While addressing the 68th UN General Assembly, the Prime Minister of Kuwait, Sheikh Jaber Al-Mubarak Al-Hamad Al-Sabah, condemned the terror attacks that had happened in Kenya. He also expressed his condolences to what he referred to as the friendly people of Kenya.

==Development cooperation==
Kenya and Kuwait cooperate in a lot of areas. During the Iraqi invasion of Kuwait, Kenya sent troops to Kuwait who later stayed on as peace keeping troops.

Between 2007 and 2013, Kenya has received aid amounting to KES. 7 billion (EUR. 68 million) from Kuwait.

Key areas for Kenya and Kuwaiti cooperation are:
- Infrastructure
- Health
- Education

Kuwait has helped fund the Nuno-Modogashe Road, rehabilitation of Wajir Hospital and schools in Borabu, Nyamira. Kuwaiti NGOs set up Umma University in Kajiado and a college in Thika.

Kuwait recognises that Kenya plays a key role in regional stability.
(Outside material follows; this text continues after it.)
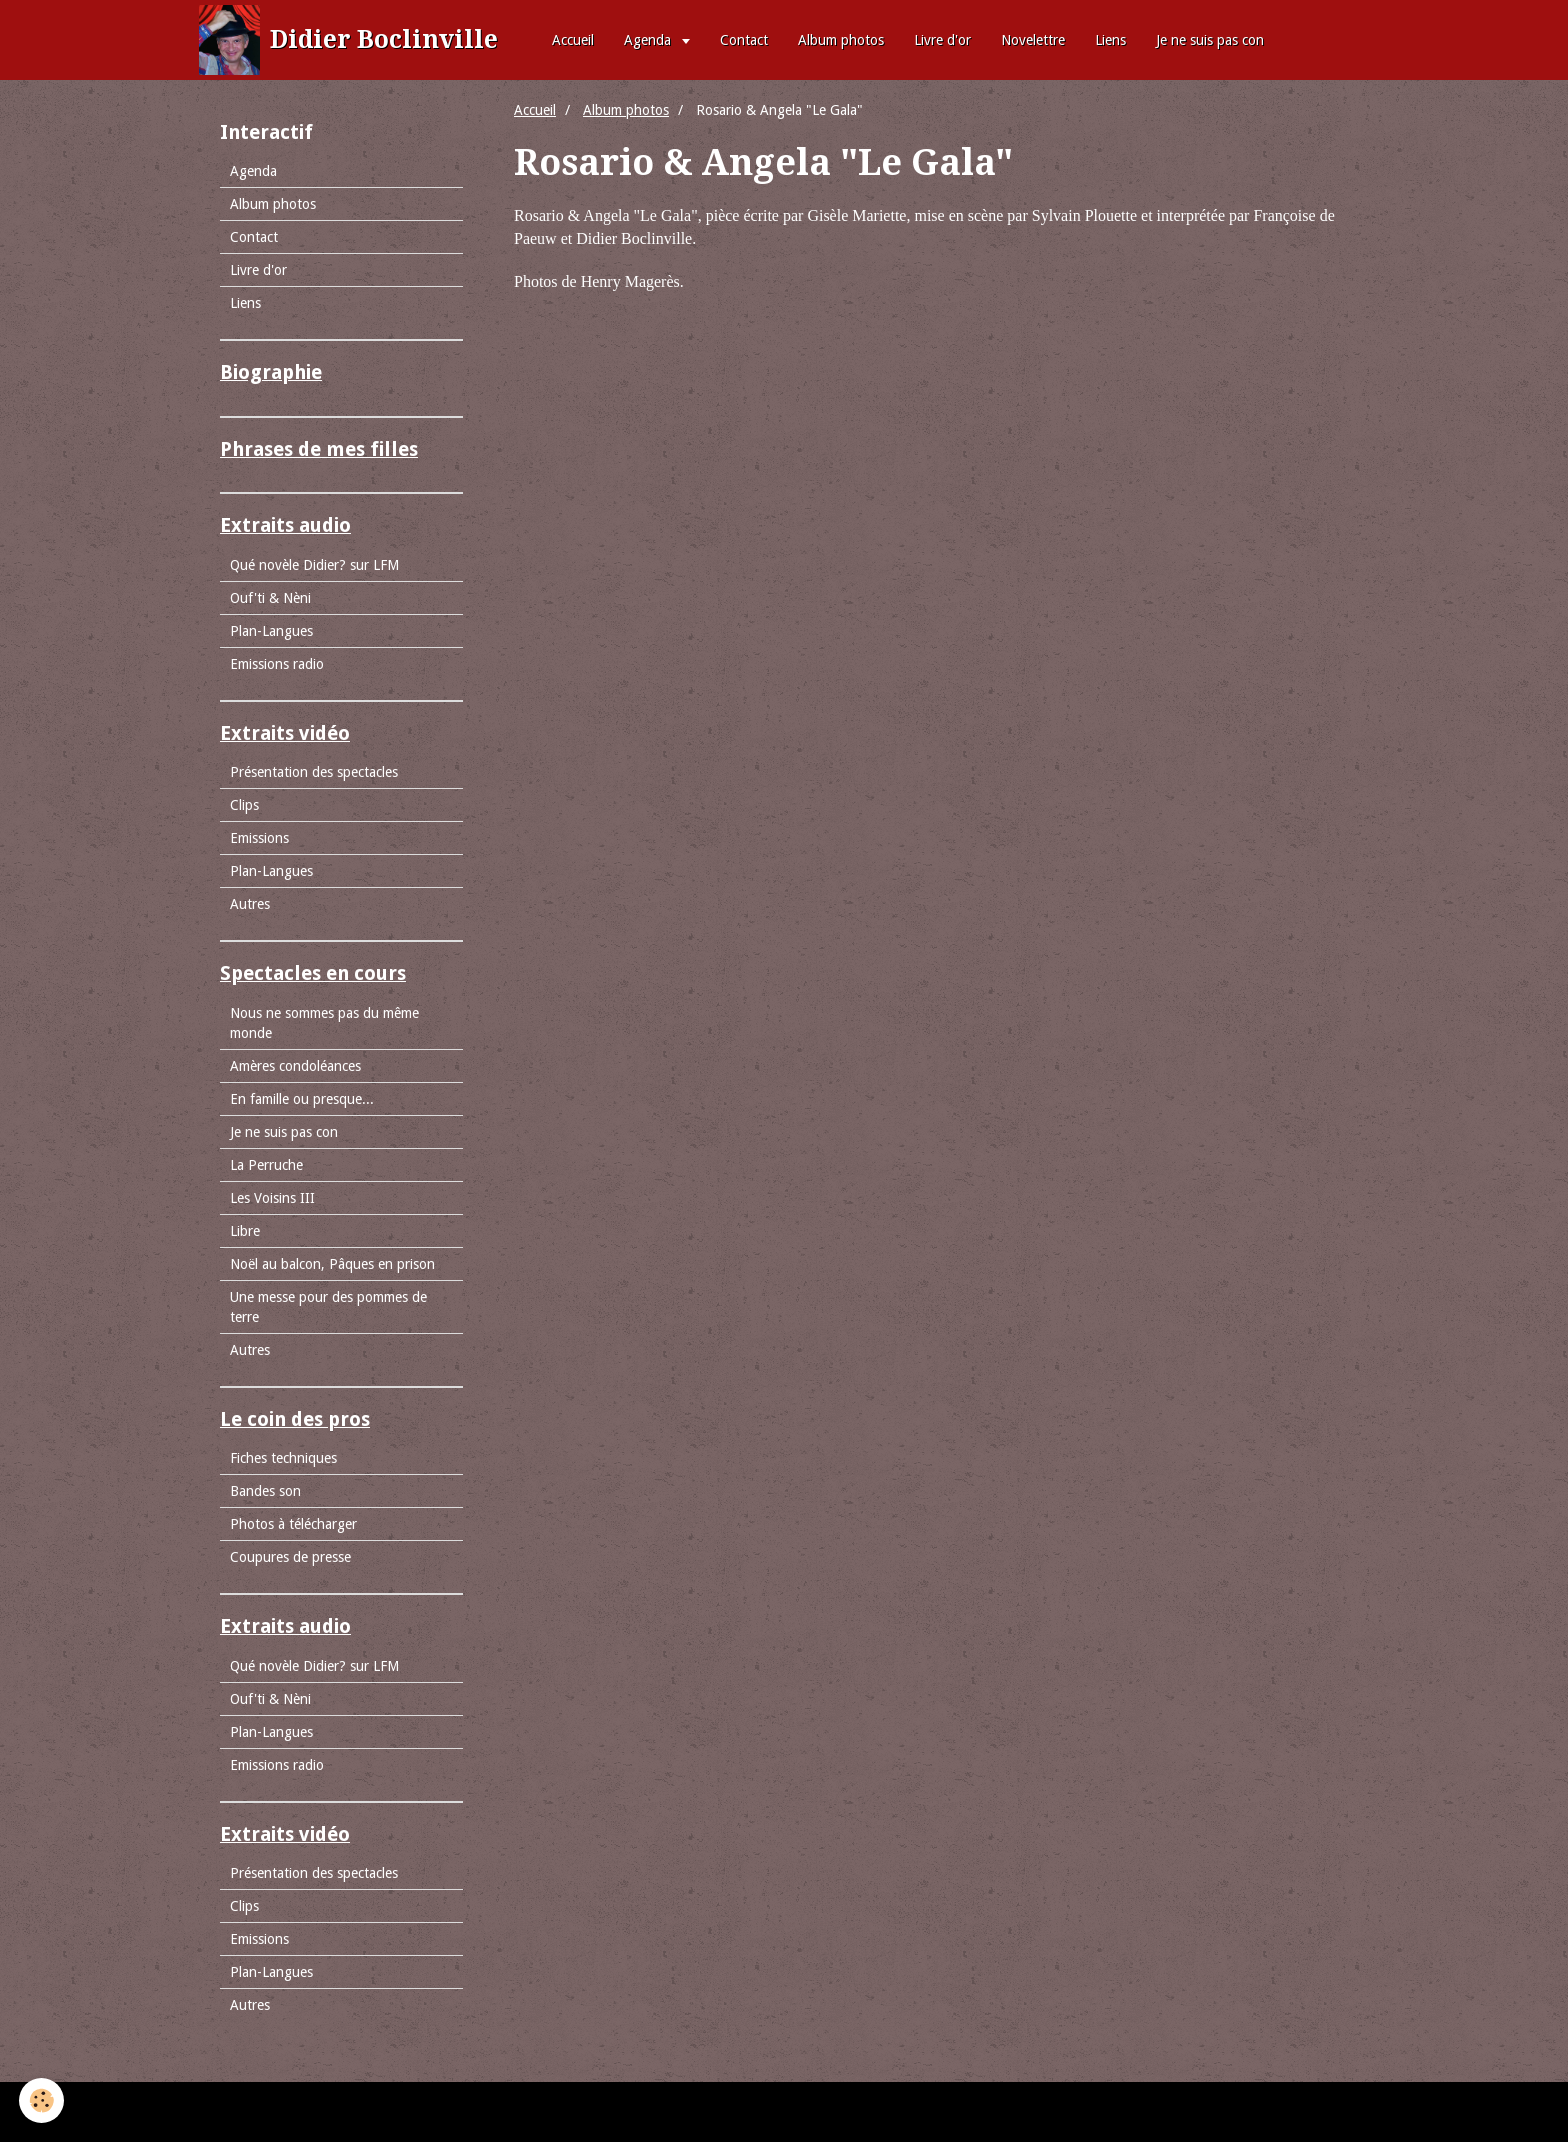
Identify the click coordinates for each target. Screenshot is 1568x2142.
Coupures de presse (290, 1557)
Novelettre (1033, 40)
During a drought in February 2022, Kuwait sent 34 tons of food to Mandera including rice, cooking oil, beans, and salt.

==Economic relations==
In 2012, both countries signed a double tax avoidance and protection of investments agreement. Other agreements signed include promotion of tourism and establishment of a joint commission of cooperation.

Both countries are working on restarting trade and establishing direct flights.

==Diplomatic missions==
Kenya has an embassy in Kuwait City. It was established in 2007. Kuwait has an embassy in Nairobi. It was opened in 1965 and the first ambassador appointed in 1968.